Aber Elfern ist, der Ausdruck sei verziehen, geil. Endet ein Spiel nach 120 Minuten, werden uns Zuschauern etwa zehn Momente geschenkt, in denen es um etwas geht.

Das Leben ist oft nicht besonders spannend. Zwischen Netflix-Berieselung und Büroalltag gibt es Tage, an denen nichts passiert. Wenn aber heute Abend Toni Kroos mit starrem Blick zum Elferpunkt schreitet, dann passiert unter Garantie etwas. Ganz kurz ist alles andere wurscht, denn im Wembley entscheidet der Tanz der Strafstöße über Sein oder Nichtsein.

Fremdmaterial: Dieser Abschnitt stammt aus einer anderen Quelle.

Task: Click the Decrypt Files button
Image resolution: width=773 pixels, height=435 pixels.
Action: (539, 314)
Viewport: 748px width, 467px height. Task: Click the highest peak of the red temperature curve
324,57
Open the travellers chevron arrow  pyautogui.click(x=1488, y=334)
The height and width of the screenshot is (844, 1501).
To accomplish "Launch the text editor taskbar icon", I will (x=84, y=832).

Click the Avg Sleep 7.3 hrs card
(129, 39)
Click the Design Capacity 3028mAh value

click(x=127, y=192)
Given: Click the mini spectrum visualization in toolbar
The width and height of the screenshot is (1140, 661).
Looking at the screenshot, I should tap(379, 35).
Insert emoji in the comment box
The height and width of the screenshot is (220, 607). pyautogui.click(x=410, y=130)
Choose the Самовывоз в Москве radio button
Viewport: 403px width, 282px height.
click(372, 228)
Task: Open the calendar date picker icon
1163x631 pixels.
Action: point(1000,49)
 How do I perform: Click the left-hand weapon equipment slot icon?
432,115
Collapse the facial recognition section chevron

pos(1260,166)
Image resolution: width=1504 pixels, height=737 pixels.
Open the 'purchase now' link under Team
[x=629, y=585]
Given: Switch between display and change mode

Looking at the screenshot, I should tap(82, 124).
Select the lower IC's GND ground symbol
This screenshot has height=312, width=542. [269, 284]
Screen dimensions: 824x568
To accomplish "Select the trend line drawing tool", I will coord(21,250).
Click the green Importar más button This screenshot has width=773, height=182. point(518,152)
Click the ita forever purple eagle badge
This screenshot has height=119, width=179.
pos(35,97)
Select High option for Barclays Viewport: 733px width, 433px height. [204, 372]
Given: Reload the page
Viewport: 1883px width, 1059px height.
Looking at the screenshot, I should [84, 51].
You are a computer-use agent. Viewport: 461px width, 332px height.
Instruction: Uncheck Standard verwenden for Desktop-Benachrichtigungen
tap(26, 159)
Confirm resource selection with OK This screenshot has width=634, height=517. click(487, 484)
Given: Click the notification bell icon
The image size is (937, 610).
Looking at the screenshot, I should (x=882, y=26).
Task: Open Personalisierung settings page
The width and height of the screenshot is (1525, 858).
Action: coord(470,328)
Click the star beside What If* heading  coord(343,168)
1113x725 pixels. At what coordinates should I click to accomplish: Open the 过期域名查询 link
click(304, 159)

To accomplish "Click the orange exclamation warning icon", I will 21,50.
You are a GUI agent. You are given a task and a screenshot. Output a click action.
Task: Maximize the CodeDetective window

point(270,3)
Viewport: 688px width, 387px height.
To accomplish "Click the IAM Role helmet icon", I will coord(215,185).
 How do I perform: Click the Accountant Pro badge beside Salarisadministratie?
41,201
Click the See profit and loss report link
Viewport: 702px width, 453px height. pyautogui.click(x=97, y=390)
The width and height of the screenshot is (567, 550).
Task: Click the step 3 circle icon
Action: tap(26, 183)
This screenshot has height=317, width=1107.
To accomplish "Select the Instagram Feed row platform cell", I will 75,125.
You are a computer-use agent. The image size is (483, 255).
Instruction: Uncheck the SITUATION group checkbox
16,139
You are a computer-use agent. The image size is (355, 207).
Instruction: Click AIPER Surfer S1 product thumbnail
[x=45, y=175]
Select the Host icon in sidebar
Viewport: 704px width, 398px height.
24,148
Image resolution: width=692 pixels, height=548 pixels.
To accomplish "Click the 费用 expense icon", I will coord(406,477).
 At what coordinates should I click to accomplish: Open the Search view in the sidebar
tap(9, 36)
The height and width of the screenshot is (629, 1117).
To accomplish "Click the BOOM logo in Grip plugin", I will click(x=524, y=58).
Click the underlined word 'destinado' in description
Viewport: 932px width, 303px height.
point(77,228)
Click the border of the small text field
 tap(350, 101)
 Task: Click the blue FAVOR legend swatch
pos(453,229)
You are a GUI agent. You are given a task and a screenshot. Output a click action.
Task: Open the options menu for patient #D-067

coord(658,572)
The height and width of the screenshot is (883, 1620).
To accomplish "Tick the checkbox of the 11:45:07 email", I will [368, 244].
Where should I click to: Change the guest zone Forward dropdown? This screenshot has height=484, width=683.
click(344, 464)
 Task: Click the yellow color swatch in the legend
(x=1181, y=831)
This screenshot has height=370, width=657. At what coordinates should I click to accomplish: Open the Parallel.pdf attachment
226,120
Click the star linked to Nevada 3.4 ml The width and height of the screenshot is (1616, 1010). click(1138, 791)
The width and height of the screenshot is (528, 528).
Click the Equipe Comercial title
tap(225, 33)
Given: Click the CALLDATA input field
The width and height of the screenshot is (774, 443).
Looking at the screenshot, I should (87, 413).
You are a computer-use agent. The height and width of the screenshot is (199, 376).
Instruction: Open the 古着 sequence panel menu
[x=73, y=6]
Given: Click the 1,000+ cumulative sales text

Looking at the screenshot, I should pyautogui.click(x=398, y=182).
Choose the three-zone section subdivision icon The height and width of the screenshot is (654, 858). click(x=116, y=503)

Ist die eigene Herzensmannschaft involviert, kann das zu viel sein. Als Spätdienst-Sportredakteur ist man mit Verlängerung und Elferschießen sowieso auf Kriegsfuß (Blattschluss!). Und natürlich ist es grausam, vollends erschöpfte Kicker ins Rampenlicht zu stellen – für einen Schuss, der ihnen Spott und Schande, aber kaum Ruhm bringen kann. Aber die Hoffnung auf Penaltys ist die Droge, die zähe Partien erträglich macht.

Und wer Belgiens 1:0 gegen Portugal gesehen hat, weiß: Manchmal wäre es besser, gleich zum Elferschießen zu springen. (Martin Schauhuber, 29.6.2021)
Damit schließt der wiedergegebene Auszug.